**PROBLEM TO WORK ON**
Give an exact copy of the data that follows, but none of its pictures.

**DATA FOR THIS EXERCISE**
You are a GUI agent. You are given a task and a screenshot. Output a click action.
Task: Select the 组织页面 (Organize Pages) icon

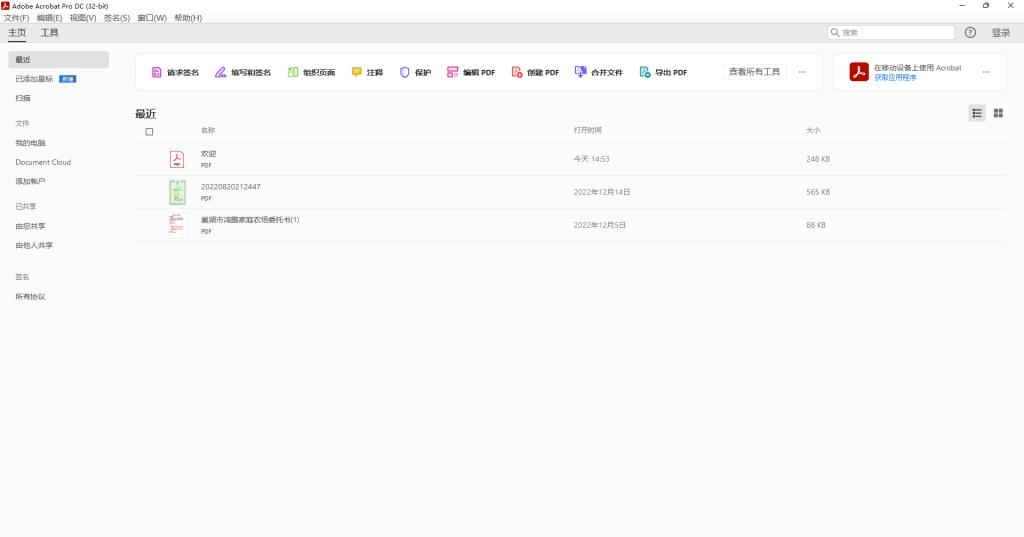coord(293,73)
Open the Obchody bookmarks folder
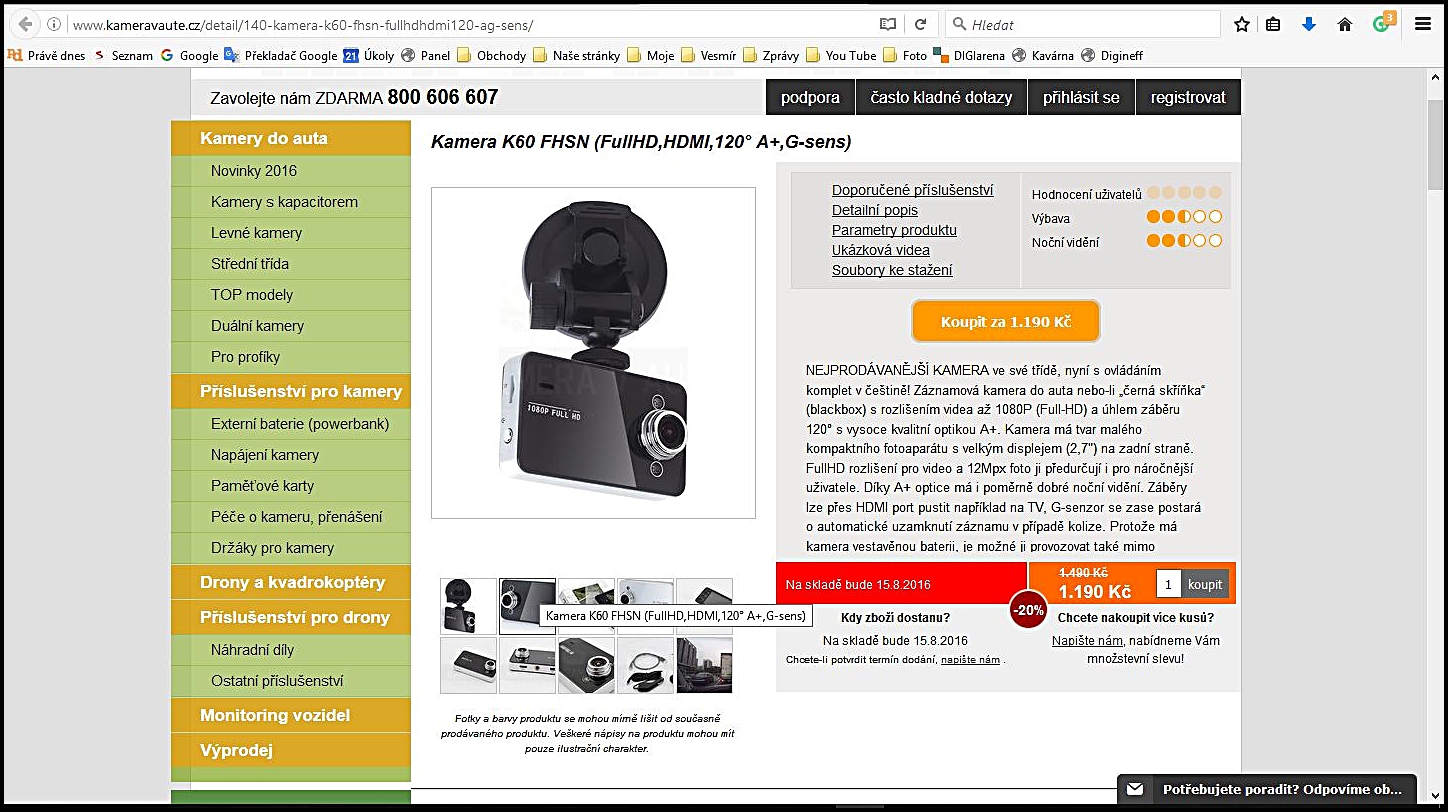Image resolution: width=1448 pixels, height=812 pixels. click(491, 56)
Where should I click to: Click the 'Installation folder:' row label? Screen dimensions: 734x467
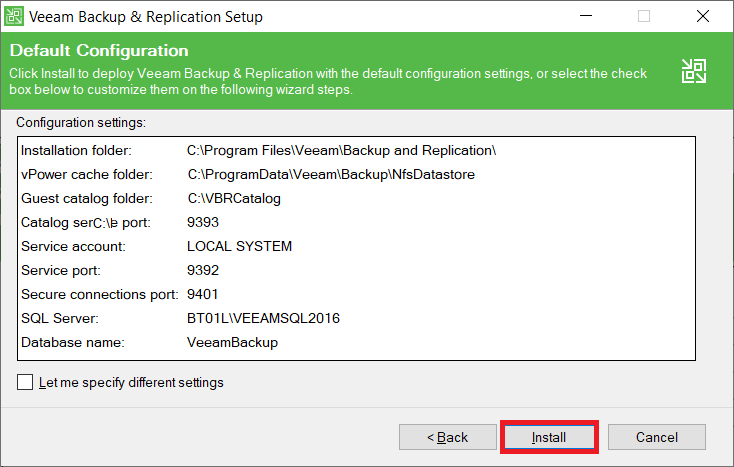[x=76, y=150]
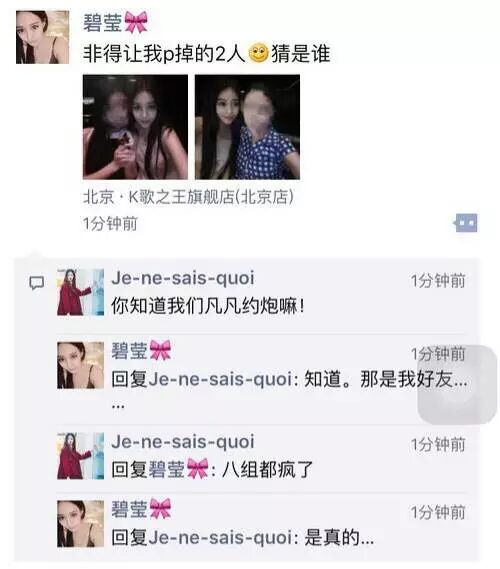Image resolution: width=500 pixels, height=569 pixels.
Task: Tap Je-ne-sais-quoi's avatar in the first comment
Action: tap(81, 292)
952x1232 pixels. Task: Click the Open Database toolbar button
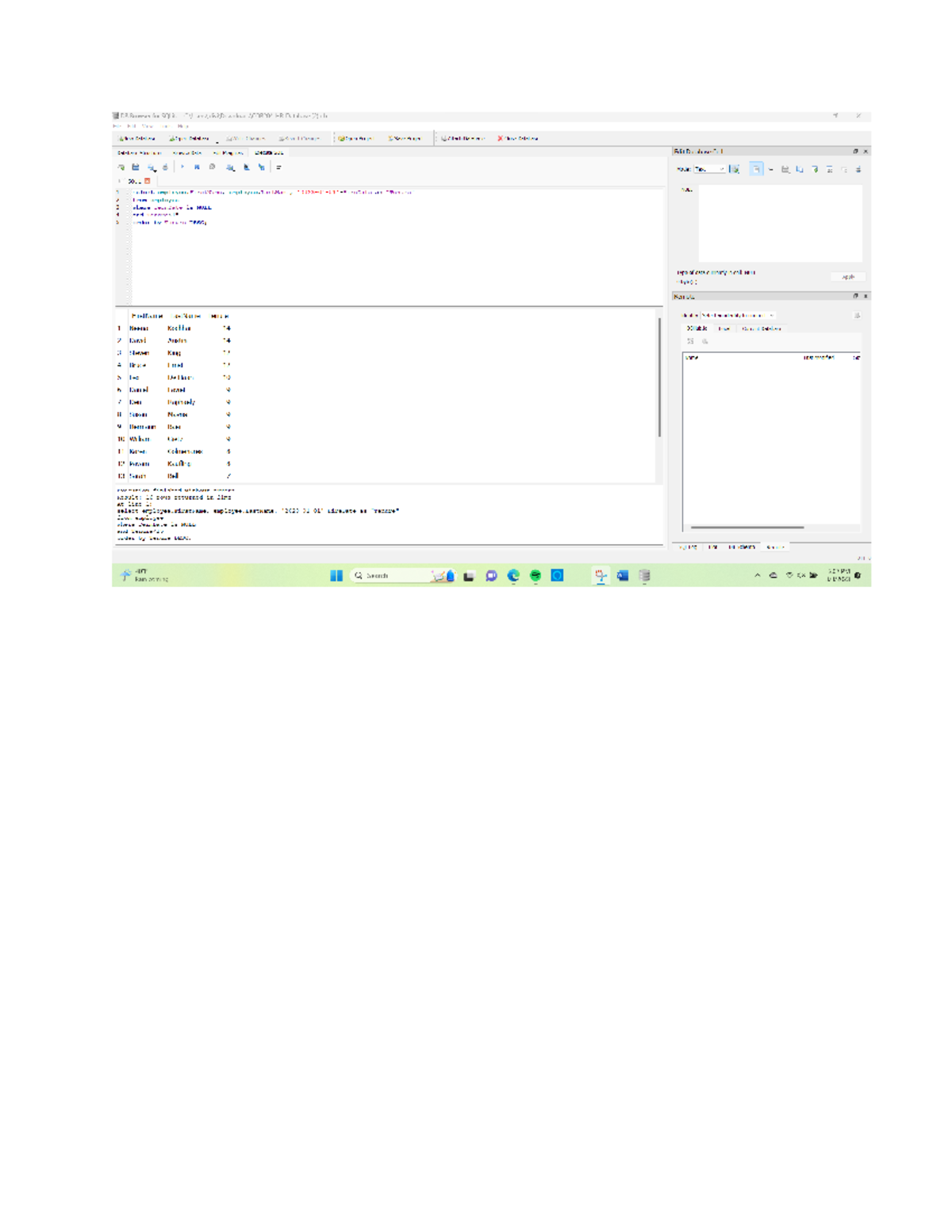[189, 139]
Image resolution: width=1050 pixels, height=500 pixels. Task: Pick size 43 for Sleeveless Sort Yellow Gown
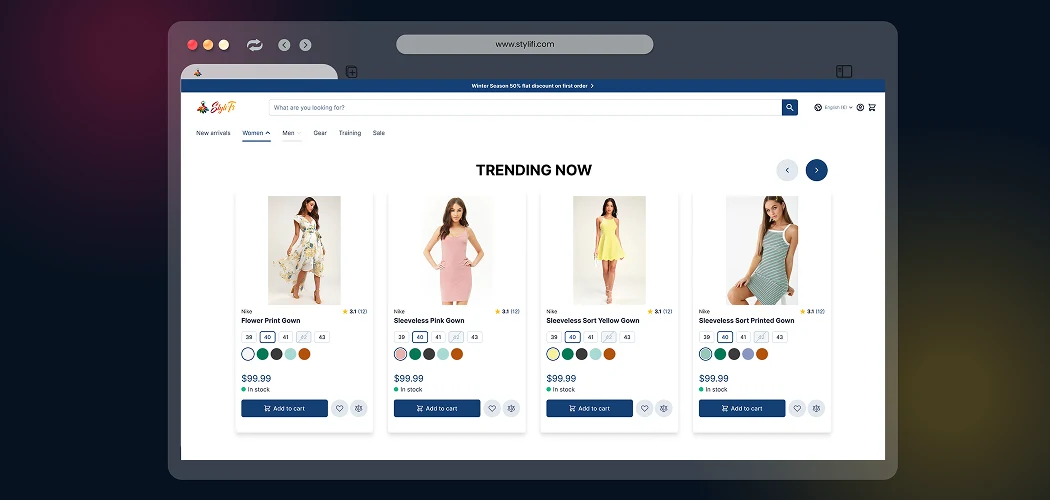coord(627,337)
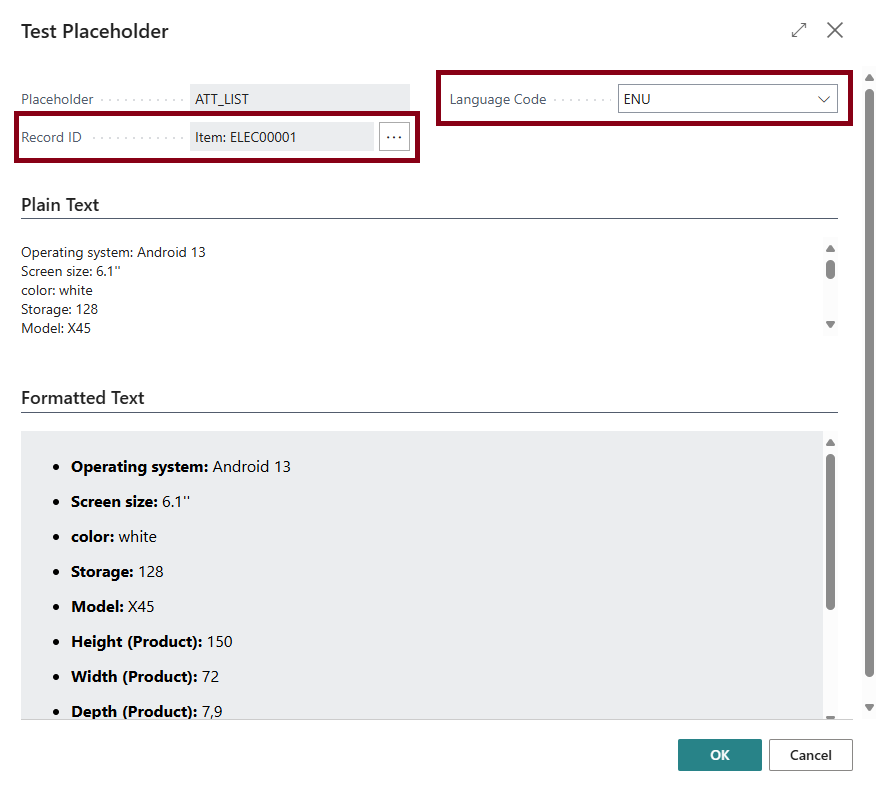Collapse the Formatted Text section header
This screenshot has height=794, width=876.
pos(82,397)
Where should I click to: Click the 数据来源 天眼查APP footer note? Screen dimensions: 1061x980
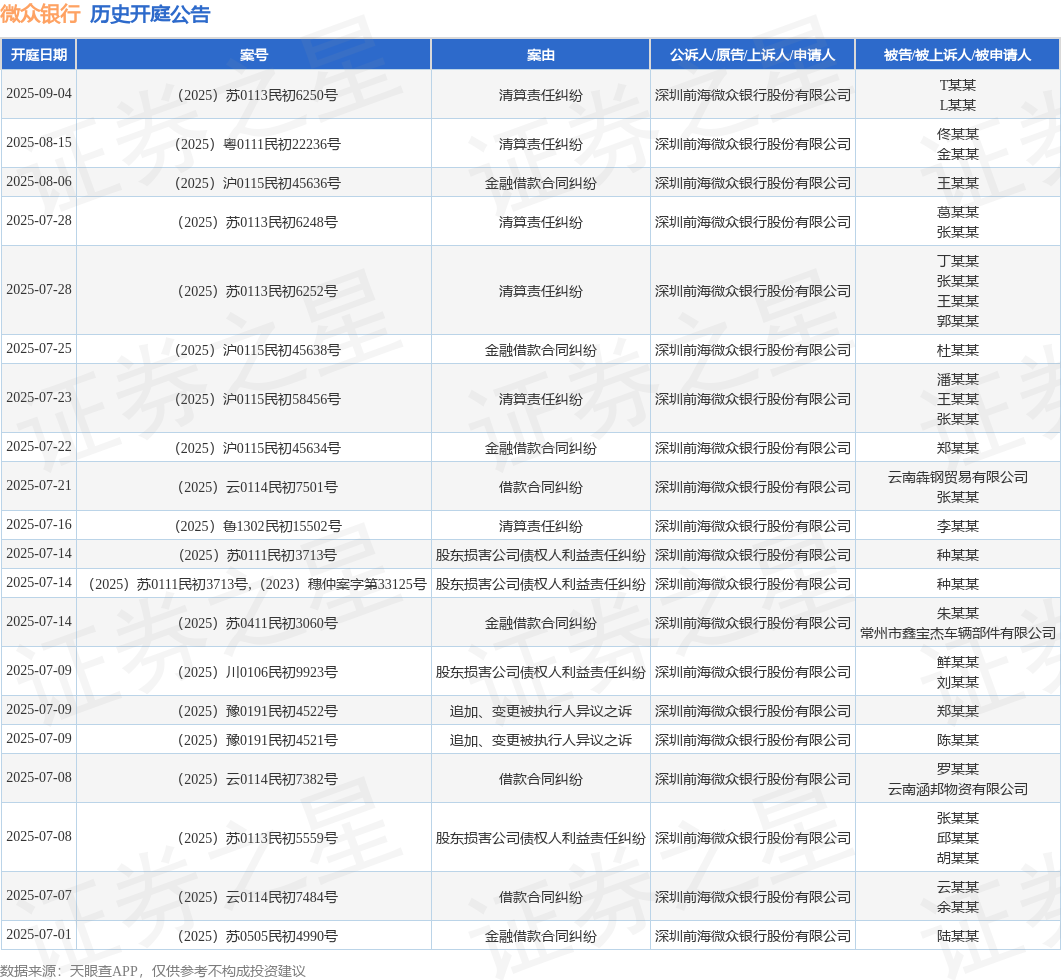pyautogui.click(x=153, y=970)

**YOUR SOLUTION**
You are a GUI agent. You are given a task and a screenshot. Output a click action.
Task: Select the 组织页面 (Organize Pages) icon

coord(293,73)
Open the Obchody bookmarks folder
Image resolution: width=1448 pixels, height=812 pixels. click(491, 56)
Where should I click to: Click the 'Installation folder:' row label? Screen dimensions: 734x467
[x=76, y=150]
Image resolution: width=500 pixels, height=569 pixels.
Task: Tap Je-ne-sais-quoi's avatar in the first comment
Action: tap(81, 292)
952x1232 pixels. Task: Click the Open Database toolbar button
[189, 139]
Image resolution: width=1050 pixels, height=500 pixels. Task: Pick size 43 for Sleeveless Sort Yellow Gown
coord(627,337)
Collapse the Formatted Text section header
This screenshot has height=794, width=876.
pos(82,397)
Where should I click to: Click the 数据来源 天眼查APP footer note? Screen dimensions: 1061x980
pyautogui.click(x=153, y=970)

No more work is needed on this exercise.